### Problem to solve
Copy every line of text in the listing below word for word, and leave out the pictures.
(begin)
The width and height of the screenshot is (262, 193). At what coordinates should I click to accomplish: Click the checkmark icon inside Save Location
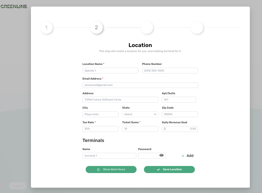coord(158,170)
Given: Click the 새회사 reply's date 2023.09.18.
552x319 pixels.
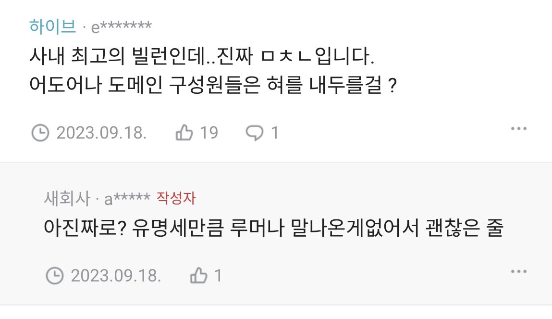Looking at the screenshot, I should point(116,276).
(end)
### Exercise output
The width and height of the screenshot is (262, 193). At what coordinates should I click to accomplish: Click the checkmark icon inside Save Location
coord(158,170)
Given: Click the 새회사 reply's date 2023.09.18.
552x319 pixels.
Looking at the screenshot, I should point(116,276).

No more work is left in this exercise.